Las razones expuestas son suficientes para que con fundamento en ellas, en sede de instancia, la Corte revoque la sentencia de primer grado, en cuanto en ella el a quo accedió al pedimento pensional del demandante y, en su lugar, absolver a la demandada por dicho concepto».

(Sentencia de casación, marzo 14 de 2001. Radicación 15.100 Magistrado Ponente: Dr. Fernando Vásquez Botero).

SALVAMENTO DE VOTO

Con el mayor respeto disiento de la sentencia mayoritaria aprobada por la Sala, y especialmente del aserto de que basta tener en cuenta la naturaleza jurídica de la entidad a la cual se prestaron los últimos servicios, al momento de la terminación del contrato, para determinar el régimen jurídico aplicable, porque ello es así siempre que no se afecten derechos adquiridos del trabajador.

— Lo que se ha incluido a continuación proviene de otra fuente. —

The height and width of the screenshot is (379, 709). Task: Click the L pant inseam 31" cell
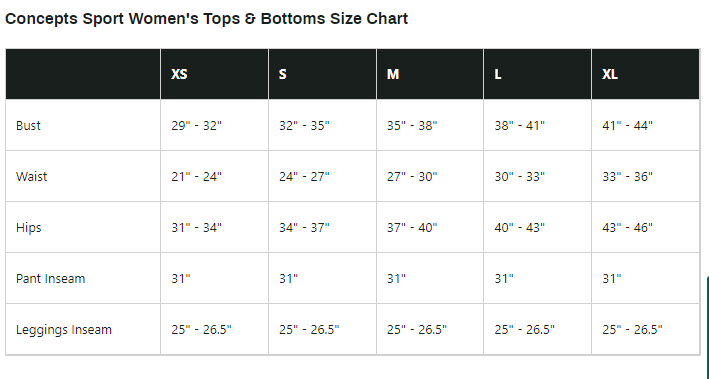click(504, 279)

En el caso presente no se discute que al momento en que empezó a regir la Ley 33 de 1985, el aquí demandante ya tenía más de 15 años de servicios a la demandada en condición de trabajador oficial, calidad que tuvo durante más de veinte años todos anteriores a la fecha de vigencia de la Ley 100 de 1993, que entró a regir después de terminado el contrato de trabajo, por tanto tenía derecho consolidado el demandante a disfrutar de la pensión a los 55 años de edad, o por lo menos a la aplicación del régimen de transición estatuido en el artículo 36 de la misma ley.

Si bien es cierto que la Sala ha señalado que en principio debe tenerse en cuenta la naturaleza de la entidad al momento de la terminación del contrato, ello debe entenderse así siempre y cuando no se violen derechos adquiridos del trabajador, porque éstos están garantizados expresamente no sólo en la Constitución Política, sino también específicamente para el caso presente, en el artículo 11 de la Ley 100 de 1993, en relación con muchas otras disposiciones de la misma preceptiva que no hacen otra cosa que reiterar tan fundamental prerrogativa constitucional.

Respetuosamente,

José Roberto Herrera Vergara 

SALVAMENTO DE VOTO

En muy breves términos y con todo respeto por el criterio mayoritario me permito expresar las razones de mi salvamento así:

Si se estableció que el demandante fue servidor público durante los primeros 30 años de su relación laboral, y sólo durante los 2 últimos pasó a ser trabajador particular, a mi modo de ver resulta evidente que para efectos pensionales, debió considerarse empleado oficial, pues el tiempo de servicios requerido por la ley para la jubilación lo cumplió como tal.

En esta forma queda entonces salvado mi voto.